By Helene Durand and Anna Brunetti
Fri Aug 29, 2014 9:09am EDT
LONDON, Aug 29 (IFR) - Banco Santander and UniCredit will provide the first test of investor appetite for Additional Tier 1 debt in Europe after the asset class was buffeted by serious headwinds during the summer months.
Banks have not tapped the European AT1 market since a triple-tranche 3.5bn-equivalent deal from Deutsche Bank in mid-May when demand for the product was still strong.
However, since then, banks' subordinated debt and AT1 in particular has been hit by volatility with cash prices yo-yoing five to six points from week to week. Banco Popular Espanol was one of the victims and had to pull a transaction in early July.
Meanwhile, the Banco Espirito saga, which saw the bank's subordinated debt left in the bad bank following its restructuring, acted as a reminder of the depth of losses investors can be exposed to, while the lack of secondary liquidity amplified some of the moves.
The market has since recovered and bankers believe that the backdrop to sell AT1 has improved markedly.
"The BES situation had a massive impact on the market initially but it has since recovered and has been to compartmentalise the situation and it was not a point of contagion," said a syndicate banker. "We have had three/four months of no supply and there is a lot of cash to be put to work."
Banco Santander, rated Baa2/BBB/BBB+, mandated Credit Suisse, HSBC, JP Morgan, its own syndicate team, Societe Generale and UBS, and is expected to go first.
The issuer is planning a one-day roadshow on Monday and execution is expected the following day.
Meanwhile, UniCredit, rated Baa2/BBB/BBB+, which mandated Bank of America Merrill Lynch, CA-CIB, Credit Suisse, Deutsche Bank and UniCredit, will see investors over two days with pricing expected for Wednesday.
"It'll be certainly interesting to see how that will work," another syndicate banker said.
"It's likely that the market is strong enough at present to take both deals, so we expect them to be complementary rather than competing."
RARITY VALUE
It will be UniCredit's first euro-denominated AT1, following the launch of a US$1.25bn perpetual non-call 10-year that priced with an 8% coupon in March.
"There is serious rarity value in Italy and I would expect UniCredit to benefit from that," the banker said.
UniCredit's dollar issue is the only outstanding Additional Tier 1 deal from an Italian bank.
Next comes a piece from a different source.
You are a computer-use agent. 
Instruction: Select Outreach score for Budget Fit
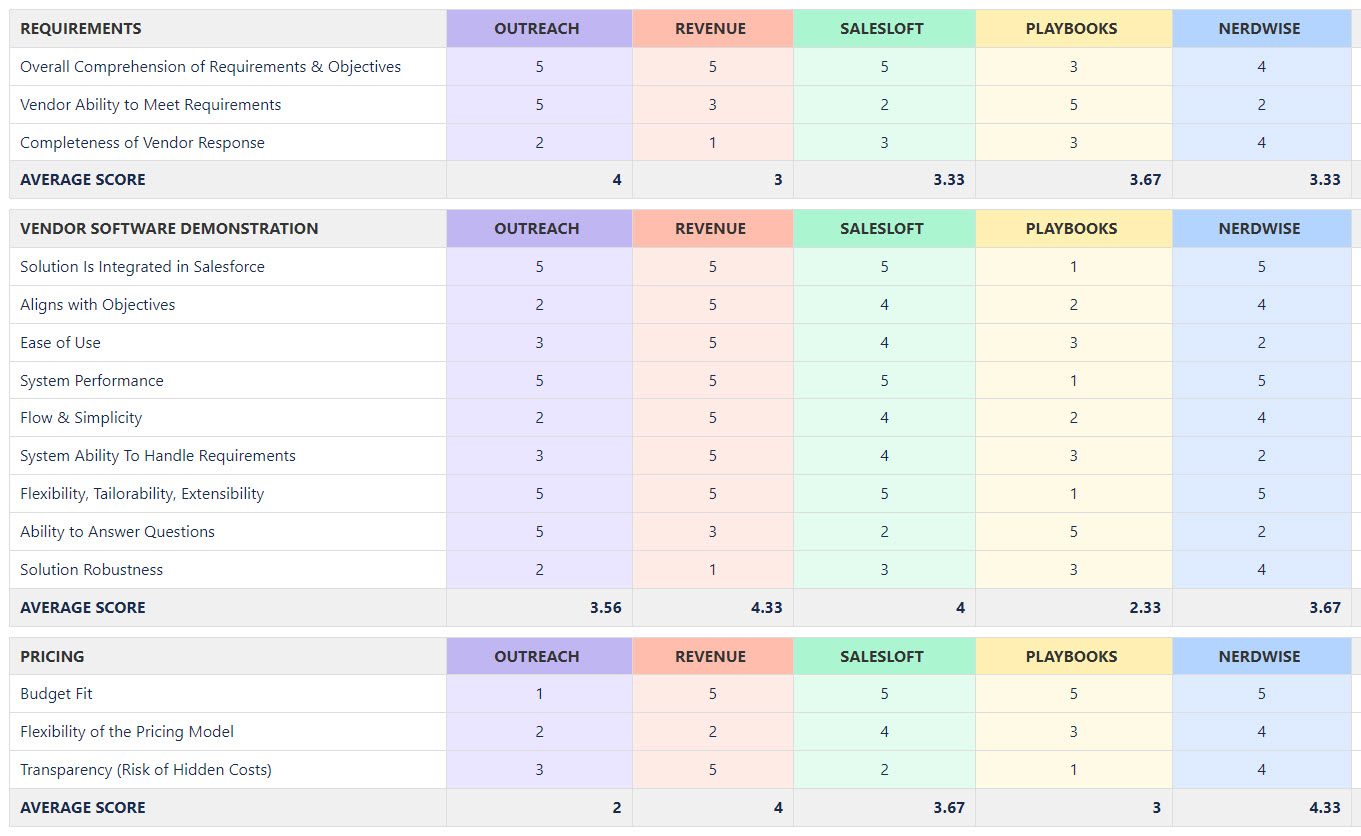(539, 694)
That transaction was quoted at a cash price of 105 on Friday, giving a 7.3% yield and spread of 495bp over swaps.
Santander will not benefit from the same rarity value given two previous issues in the format, while BBVA has also tapped both dollars and euros.
Santander's euro note priced at a yield of 6.25% and has tightened to 5.86%, or a cash price of 102. The May dollar bond, which priced at 6.375%, has failed to perform so well, widening to 6.6% to trade at 99.3 according to Tradeweb.
The new deal is expected to mirror the structure of the previous euro bond, a syndicate official said, with the same low trigger of 5.125% for conversion into equity.
While UniCredit will have the same low 5.125% Common Equity Tier 1 trigger, it will have a temporary write-down structure - the first time that the two structures go head to head in the market.
"It might be a test of what investors prefer in terms of loss absorption mechanism but at the end of the day, technicals will dominate where the deals price, and they are very strong right now," said the first syndicate banker.
With pressure mounting for banks to shore up their capital beyond minimum requirements, the second syndicate official said that at least one more peripheral lender is poised to follow in the AT1 space in the next couple of months.